CEO Kitabisa Group Vikra Ijas menjelaskan, peserta Run for Equality 2026 turut berkontribusi dalam membantu akses anak-anak di NTT. ”Saya senang sekali karena di platform donasi seperti Kitabisa tidak selalu mudah untuk mengusung isu seperti akses yang setara (equal access) bagi penyandang disabilitas karena belum banyak pihak yang mendukungnya. Namun, dengan adanya kegiatan ini, semoga para peserta yang tadinya mungkin belum sadar atau belum kenal dengan isunya bisa mengikuti dan berinteraksi secara langsung,” ungkap Vikra.

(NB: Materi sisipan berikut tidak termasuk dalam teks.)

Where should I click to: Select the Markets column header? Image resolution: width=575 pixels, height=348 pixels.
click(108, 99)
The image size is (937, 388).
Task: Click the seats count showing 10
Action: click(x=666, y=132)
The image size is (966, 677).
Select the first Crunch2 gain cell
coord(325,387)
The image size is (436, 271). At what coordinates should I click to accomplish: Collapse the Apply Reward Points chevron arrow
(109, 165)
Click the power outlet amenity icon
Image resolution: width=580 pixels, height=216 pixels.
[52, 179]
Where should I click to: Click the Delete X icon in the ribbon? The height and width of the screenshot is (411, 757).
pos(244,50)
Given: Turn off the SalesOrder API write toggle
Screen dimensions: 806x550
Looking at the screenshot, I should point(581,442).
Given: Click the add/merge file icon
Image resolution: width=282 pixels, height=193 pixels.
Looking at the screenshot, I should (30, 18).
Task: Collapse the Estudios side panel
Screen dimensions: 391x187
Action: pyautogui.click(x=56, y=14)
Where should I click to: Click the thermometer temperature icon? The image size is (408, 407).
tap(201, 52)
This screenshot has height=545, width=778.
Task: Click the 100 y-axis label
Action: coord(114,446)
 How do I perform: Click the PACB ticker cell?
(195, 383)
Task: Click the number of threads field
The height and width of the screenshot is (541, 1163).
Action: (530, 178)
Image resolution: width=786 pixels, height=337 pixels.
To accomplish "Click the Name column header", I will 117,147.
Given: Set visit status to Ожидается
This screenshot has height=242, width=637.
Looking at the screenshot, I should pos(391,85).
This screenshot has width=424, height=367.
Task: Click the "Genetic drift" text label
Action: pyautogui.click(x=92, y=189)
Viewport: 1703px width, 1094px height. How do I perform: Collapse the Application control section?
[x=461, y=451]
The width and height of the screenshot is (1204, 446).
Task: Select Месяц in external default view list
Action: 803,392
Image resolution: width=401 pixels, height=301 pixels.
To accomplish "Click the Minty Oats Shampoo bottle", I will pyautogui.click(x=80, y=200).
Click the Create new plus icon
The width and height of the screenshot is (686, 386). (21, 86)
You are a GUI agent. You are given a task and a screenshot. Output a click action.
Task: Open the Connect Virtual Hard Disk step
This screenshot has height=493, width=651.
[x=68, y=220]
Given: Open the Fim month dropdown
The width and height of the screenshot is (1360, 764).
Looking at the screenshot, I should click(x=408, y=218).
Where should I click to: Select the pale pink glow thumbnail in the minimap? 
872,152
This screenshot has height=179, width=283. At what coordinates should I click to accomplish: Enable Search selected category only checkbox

Selain berdonasi, setiap peserta Run for Equality 2026 secara otomatis juga akan saling melindungi melalui asuransi SalingJaga yang memberikan manfaat perlindungan jiwa dan kecelakaan selama satu tahun ke depan. Melalui asuransi ini, peserta akan mendapatkan santunan yang berasal dari dana bersama.
Run for Equality 2026 dirancang sebagai ruang yang aman dan terbuka bagi semua lapisan masyarakat. Plan Indonesia mengajak publik luas untuk menjadi bagian dari gerakan ini demi bersama-sama menciptakan masa depan yang lebih setara bagi semua anak di Indonesia.